### Brief
Check every line below for the string "computer". Copy the ones that have it.

### Exercise inputs
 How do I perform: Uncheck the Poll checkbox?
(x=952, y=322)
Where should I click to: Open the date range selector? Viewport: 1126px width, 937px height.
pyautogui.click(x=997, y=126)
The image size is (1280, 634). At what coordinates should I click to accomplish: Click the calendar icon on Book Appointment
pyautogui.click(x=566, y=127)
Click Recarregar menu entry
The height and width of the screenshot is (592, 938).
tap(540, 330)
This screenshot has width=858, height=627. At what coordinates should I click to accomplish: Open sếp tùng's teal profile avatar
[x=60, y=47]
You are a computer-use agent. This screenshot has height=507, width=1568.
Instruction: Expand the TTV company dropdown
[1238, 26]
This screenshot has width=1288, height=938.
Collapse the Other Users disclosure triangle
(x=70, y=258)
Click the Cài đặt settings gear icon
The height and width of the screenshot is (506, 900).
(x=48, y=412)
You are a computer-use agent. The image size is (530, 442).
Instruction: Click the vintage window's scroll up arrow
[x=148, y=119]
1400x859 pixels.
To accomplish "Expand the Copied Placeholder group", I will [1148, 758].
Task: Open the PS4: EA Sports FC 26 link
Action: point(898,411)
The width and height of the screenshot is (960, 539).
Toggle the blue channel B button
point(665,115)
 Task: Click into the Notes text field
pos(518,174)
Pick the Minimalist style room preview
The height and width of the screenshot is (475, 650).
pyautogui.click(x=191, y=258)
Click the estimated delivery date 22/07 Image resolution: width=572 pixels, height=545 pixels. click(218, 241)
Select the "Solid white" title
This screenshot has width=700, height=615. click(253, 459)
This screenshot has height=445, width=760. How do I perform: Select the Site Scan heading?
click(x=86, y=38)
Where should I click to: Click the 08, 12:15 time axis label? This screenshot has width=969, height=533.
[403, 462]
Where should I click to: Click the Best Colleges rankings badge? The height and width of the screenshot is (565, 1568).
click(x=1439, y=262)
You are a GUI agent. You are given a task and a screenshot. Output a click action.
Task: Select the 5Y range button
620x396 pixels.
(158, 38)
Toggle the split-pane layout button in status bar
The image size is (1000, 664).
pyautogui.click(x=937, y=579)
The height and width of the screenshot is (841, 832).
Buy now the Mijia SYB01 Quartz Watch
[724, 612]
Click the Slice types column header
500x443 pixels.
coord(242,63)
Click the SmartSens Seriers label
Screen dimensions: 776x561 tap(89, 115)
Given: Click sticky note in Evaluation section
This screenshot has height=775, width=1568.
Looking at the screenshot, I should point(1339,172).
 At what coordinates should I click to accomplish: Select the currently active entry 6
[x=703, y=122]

### Answer section
You are a computer-use agent. This screenshot has height=507, width=1568.
You are a computer-use agent. The image size is (530, 442).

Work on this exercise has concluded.